The dollar reached a new peak against the yen, approaching JPY158.20 early today, before experiencing widespread selling pressure. The value decreased to nearly JPY157.50. It attempted to advance but established a lower high. The dollar has remained below JPY158 during European trading hours. Options for $1.45 billion expire in North America today. Sterling is exhibiting characteristics of a potential bullish outside up day. It fluctuated around last Friday’s range and is currently above its high (~$1.3450). The session high was observed near $1.3475 during the European morning hours. Resistance is observed in the $1.3480–$1.3500 range. The greenback has remained within the pre-weekend range against the Canadian dollar (~CAD1.3860–CAD1.3920). Support could be observed around CAD1.3840, coinciding with the expiration of nearly $560 million in options. The Australian dollar has rebounded from last Friday’s low around $0.6665 to approximately $0.6715. The intraday momentum indicators are currently stretched; however, there is potential for an upside extension towards the $0.6730 region in North America.
The dollar faced resistance before the weekend, hovering around MXN18.04. It closed under MXN18.00 and was traded at MXN17.8965 today.
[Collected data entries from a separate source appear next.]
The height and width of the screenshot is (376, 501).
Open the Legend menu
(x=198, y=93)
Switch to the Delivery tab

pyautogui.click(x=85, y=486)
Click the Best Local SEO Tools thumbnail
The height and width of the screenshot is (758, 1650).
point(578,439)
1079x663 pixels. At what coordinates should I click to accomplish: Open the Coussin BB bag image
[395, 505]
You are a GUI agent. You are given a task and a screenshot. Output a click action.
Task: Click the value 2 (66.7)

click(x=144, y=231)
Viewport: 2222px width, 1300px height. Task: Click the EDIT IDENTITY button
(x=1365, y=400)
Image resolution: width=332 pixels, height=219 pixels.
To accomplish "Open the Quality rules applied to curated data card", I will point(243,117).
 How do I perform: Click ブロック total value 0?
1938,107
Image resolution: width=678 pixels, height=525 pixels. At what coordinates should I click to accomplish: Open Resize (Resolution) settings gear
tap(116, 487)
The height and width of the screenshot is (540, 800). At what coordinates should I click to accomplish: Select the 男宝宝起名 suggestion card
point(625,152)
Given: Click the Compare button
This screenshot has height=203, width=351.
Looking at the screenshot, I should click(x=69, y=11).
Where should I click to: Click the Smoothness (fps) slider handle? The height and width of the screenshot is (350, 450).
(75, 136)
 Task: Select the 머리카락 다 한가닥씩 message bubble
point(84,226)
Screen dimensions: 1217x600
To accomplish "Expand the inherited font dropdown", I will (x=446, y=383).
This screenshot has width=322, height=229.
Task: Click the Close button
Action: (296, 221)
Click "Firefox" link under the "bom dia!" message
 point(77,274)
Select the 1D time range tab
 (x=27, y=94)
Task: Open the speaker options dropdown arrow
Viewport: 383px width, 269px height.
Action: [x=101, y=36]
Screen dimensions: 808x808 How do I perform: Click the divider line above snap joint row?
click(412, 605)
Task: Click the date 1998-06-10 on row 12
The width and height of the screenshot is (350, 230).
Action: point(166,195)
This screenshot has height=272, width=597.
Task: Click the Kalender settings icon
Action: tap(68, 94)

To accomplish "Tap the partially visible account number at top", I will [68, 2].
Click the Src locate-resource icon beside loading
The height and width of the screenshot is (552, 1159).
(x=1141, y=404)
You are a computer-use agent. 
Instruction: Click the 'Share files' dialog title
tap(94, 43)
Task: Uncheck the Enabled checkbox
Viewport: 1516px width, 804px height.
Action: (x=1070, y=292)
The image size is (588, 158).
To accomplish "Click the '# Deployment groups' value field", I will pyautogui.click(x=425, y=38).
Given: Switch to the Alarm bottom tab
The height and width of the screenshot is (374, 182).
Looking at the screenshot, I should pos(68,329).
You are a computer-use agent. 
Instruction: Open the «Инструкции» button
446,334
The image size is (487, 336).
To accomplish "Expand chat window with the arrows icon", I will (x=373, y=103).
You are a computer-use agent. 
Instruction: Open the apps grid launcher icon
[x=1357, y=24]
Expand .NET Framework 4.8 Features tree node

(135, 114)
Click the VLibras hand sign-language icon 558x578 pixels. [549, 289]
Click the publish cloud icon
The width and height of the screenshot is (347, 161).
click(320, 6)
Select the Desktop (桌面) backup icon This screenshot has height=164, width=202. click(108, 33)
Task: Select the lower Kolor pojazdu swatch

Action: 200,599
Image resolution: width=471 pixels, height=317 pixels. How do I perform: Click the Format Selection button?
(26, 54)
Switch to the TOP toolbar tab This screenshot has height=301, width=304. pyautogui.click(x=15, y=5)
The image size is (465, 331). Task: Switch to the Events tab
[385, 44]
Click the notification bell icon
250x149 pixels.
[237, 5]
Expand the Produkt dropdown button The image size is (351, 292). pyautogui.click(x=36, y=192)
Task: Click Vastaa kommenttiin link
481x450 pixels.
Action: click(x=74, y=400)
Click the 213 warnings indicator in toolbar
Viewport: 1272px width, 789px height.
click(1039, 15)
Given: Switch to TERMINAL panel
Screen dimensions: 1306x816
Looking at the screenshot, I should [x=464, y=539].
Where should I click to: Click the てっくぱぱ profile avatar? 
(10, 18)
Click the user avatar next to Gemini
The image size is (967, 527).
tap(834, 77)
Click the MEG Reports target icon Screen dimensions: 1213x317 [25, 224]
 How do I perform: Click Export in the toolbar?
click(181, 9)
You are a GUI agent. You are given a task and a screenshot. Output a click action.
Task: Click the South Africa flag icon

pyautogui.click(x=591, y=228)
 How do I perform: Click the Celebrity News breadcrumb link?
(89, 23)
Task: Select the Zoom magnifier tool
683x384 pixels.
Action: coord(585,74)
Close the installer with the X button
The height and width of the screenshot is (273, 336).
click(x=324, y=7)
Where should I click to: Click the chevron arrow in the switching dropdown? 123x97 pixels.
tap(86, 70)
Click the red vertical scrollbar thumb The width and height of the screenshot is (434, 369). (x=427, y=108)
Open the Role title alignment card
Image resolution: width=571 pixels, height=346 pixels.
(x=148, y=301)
A shelf was established in the initial days of the year around MXN17.87. The PBOC established the dollar’s fix today at CNY7.0108, marking a new low since October 2024. The greenback was traded at CNH7.9660 against the offshore yuan, marking a new low since May 2023, with a possibility of a decline to CNH6.80. Indications suggest the dollar initially appreciated by approximately 4.1% against the Venezuelan bolivar last week, marking its 23rd consecutive weekly gain. The dollar experienced a decline of nearly 0.70% against the Argentine peso last week, its first weekly drop in five weeks, after Treasury Secretary Bessent announced that Argentina repaid its swap line borrowings, eliminating the Exchange Stabilization Fund’s exposure to the peso.